The data Block Start

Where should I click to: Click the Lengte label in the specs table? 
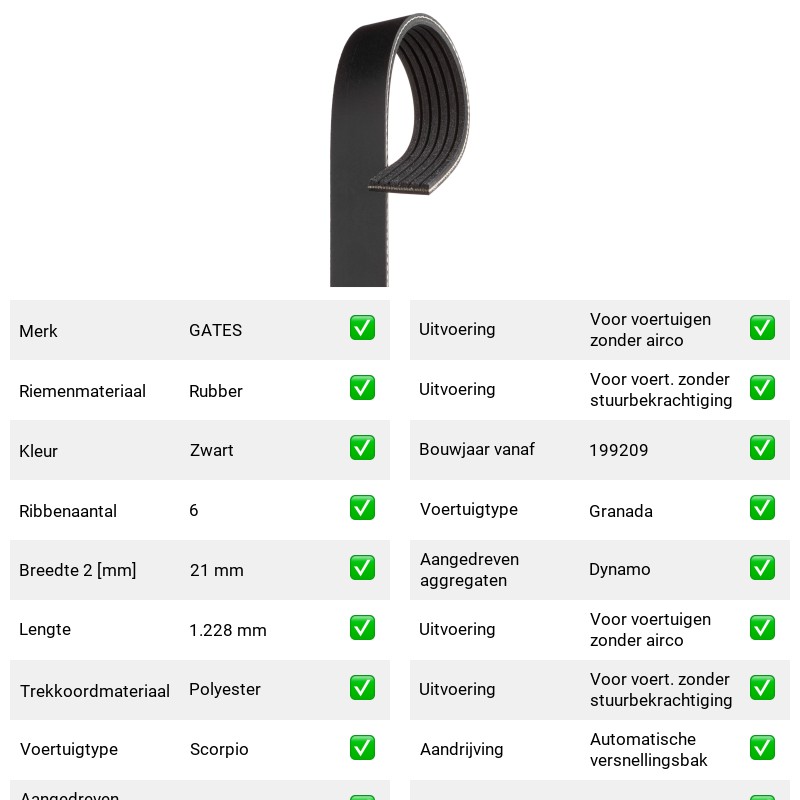45,629
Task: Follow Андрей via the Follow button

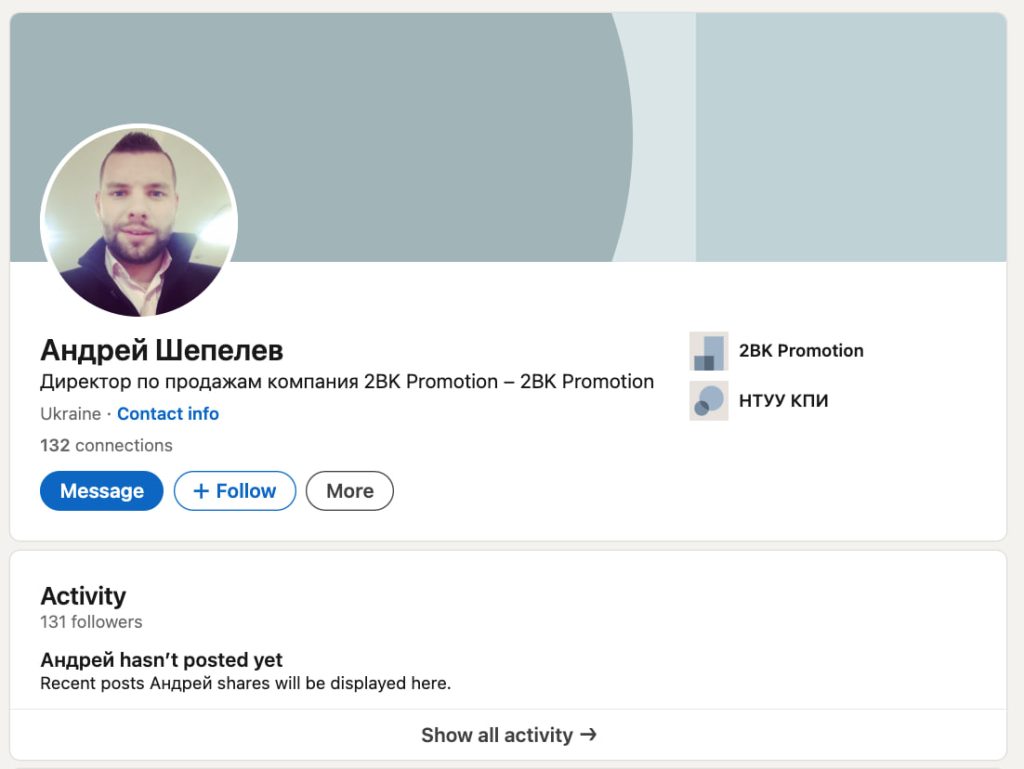Action: [235, 491]
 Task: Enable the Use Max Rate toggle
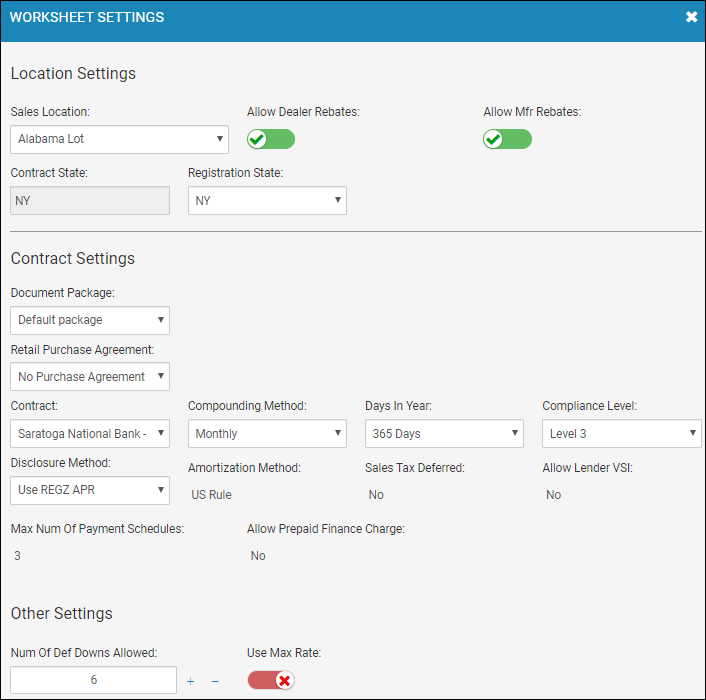pyautogui.click(x=271, y=680)
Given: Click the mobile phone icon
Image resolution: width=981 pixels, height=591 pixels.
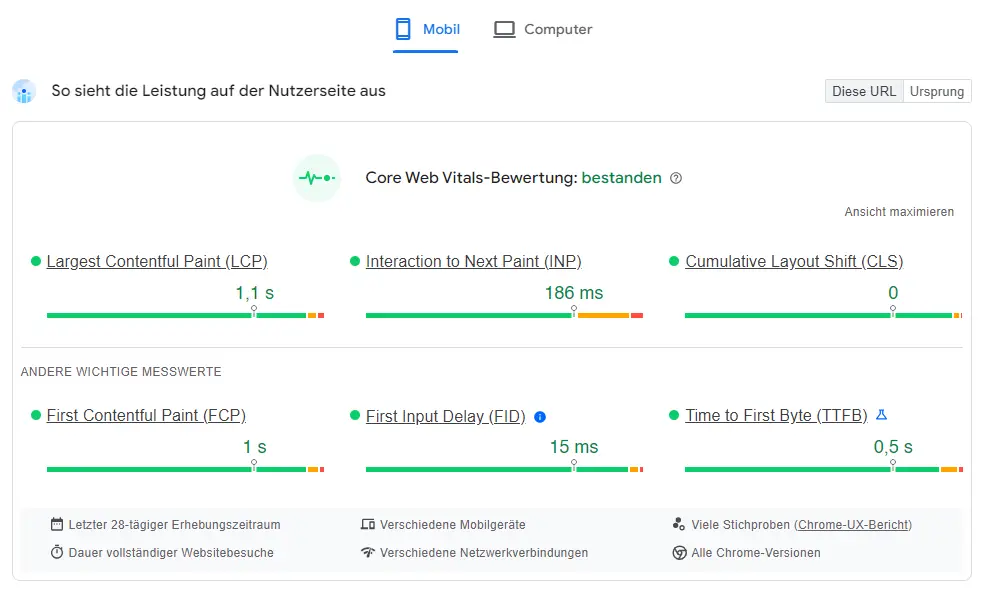Looking at the screenshot, I should click(404, 29).
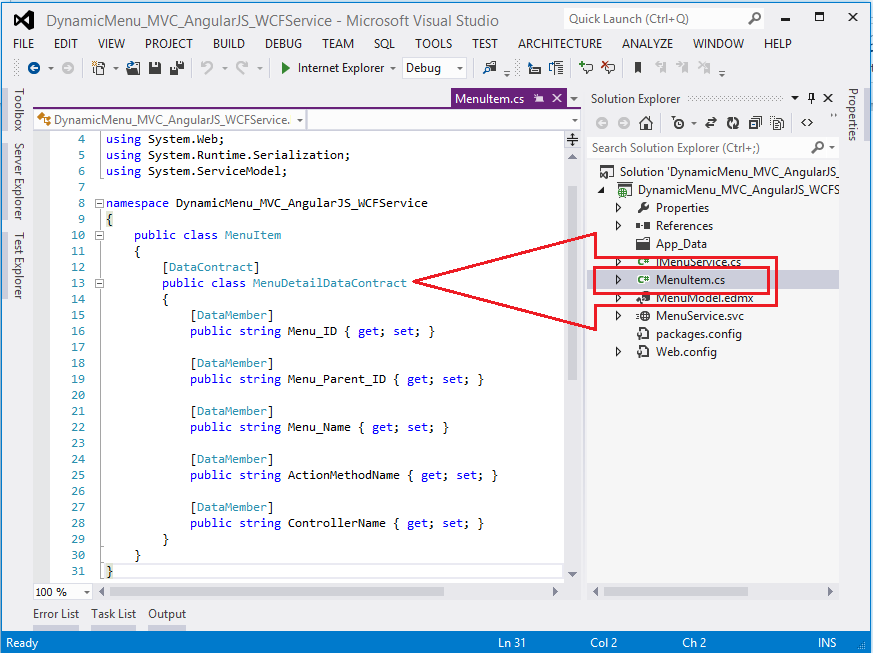This screenshot has width=873, height=653.
Task: Collapse the MenuDetailDataContract class outline box
Action: point(99,283)
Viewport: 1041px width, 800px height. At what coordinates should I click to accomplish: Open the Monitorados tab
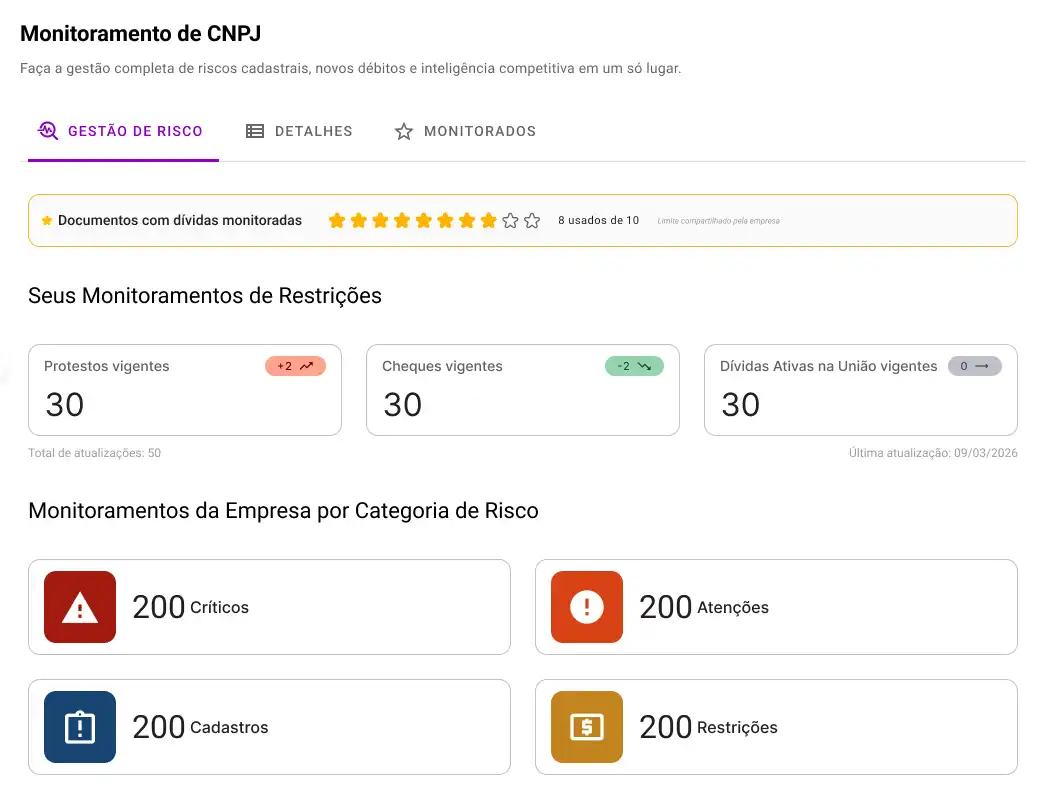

The data Block End

**Your goal:**
Print the stretch of the data from the line with "Task: Follow Андрей via the Follow button" through its last line, exactly and with both ends kept. Omit pictures.

**Task solution:**
Task: Follow Андрей via the Follow button

Action: [235, 491]
 Task: Enable the Use Max Rate toggle
pyautogui.click(x=271, y=680)
Given: Click the mobile phone icon
Image resolution: width=981 pixels, height=591 pixels.
Looking at the screenshot, I should click(404, 29).
This screenshot has width=873, height=653.
Task: Collapse the MenuDetailDataContract class outline box
Action: point(99,283)
Viewport: 1041px width, 800px height. At what coordinates should I click to accomplish: Open the Monitorados tab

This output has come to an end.